[Start of PROVIDED PASSAGE]
ESR gone. UAE off both grey lists. VARA 2.0 rewrote crypto rules. PDPL exec regs still pending. What genuinely shifts the Emirates business climate in 2026.

UAE Business Regulation in 2026: What Actually Changed — and What You Could Miss

ESR is gone. The UAE walked off both grey lists. VARA rewrote its crypto rulebook. And the executive regulations to the federal data-protection law are still not out. Here is what genuinely reshapes the model — no gloss.

The 2026 regulatory picture in the Emirates is not about "tightening in general." It is about a shift. Some old rules were retired, some moved inside the corporate tax regime, and some are still on the runway. Read the Emirates business climate through consultancy landing pages from two years ago, and you may prepare filings that no longer exist. Or miss the real substance conditions now baked into QFZP.

Below is the map — what actually deserves attention if you run a DMCC entity, sit inside a free zone structure, operate a fintech arm, or plan to relocate.
[End of PROVIDED PASSAGE]
- STATED PROBLEM 1 -
Retype the part of the UAE regulation article that begins at "ESR is gone." and ends after "model — no gloss.", with no changes to the wording.
- STATED PROBLEM 2 -
Write the next part of the article on UAE business regulation in 2026, starting right after its final sentence.
The material that comes next is from a separate source.
[Start of PROVIDED DATA]
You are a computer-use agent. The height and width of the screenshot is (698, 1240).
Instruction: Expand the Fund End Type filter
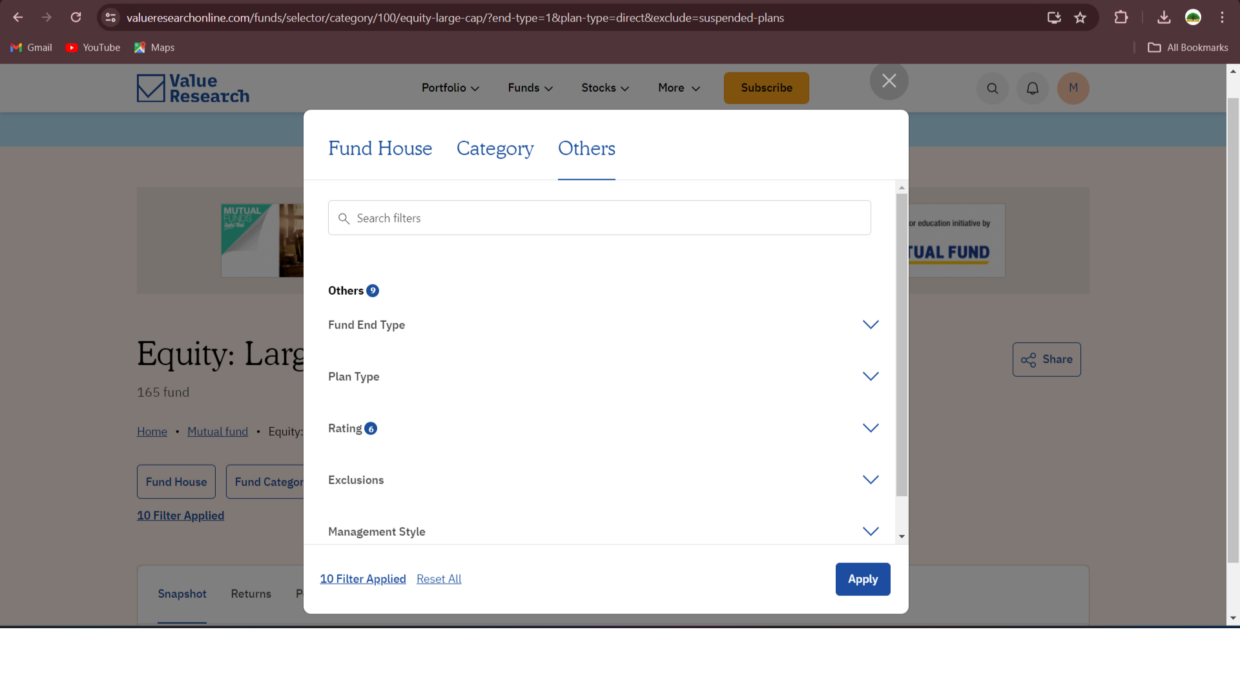[x=870, y=324]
[End of PROVIDED DATA]
- TASK RESULT 1 -
ESR is gone. The UAE walked off both grey lists. VARA rewrote its crypto rulebook. And the executive regulations to the federal data-protection law are still not out. Here is what genuinely reshapes the model — no gloss.

- TASK RESULT 2 -
Was the Economic Substance Regulation really abolished?

Yes. Cabinet Decision No. 98 of 2024 removed ESR obligations from financial years starting on or after 1 January 2023. The Ministry of Finance made the public announcement in October 2024.

This is not liberalisation for its own sake. The logic is cleaner. Once the 9% corporate tax landed, substance requirements moved inside the tax regime — running a parallel reporting stream had lost its point. The Federal Tax Authority confirmed:

  • ESR notifications and reports for periods starting on or after 1 January 2023 no longer need to be filed;
  • administrative penalties for non-compliance in periods ending after 31 December 2022 are cancelled;
  • penalties already paid for those periods are refundable.

Periods from 2019 to 2022 stay under the old regime. Anything left unfiled for those years is still a live question.

One subtle point people forget. Abolishing ESR does not abolish substance as a concept. It abolishes the separate reporting stream.

Where did the substance requirements actually move?

Into the Qualifying Free Zone Person rules under corporate tax. Those rules now decide whether a free zone company keeps 0% on qualifying income — or gets recast at the standard 9%.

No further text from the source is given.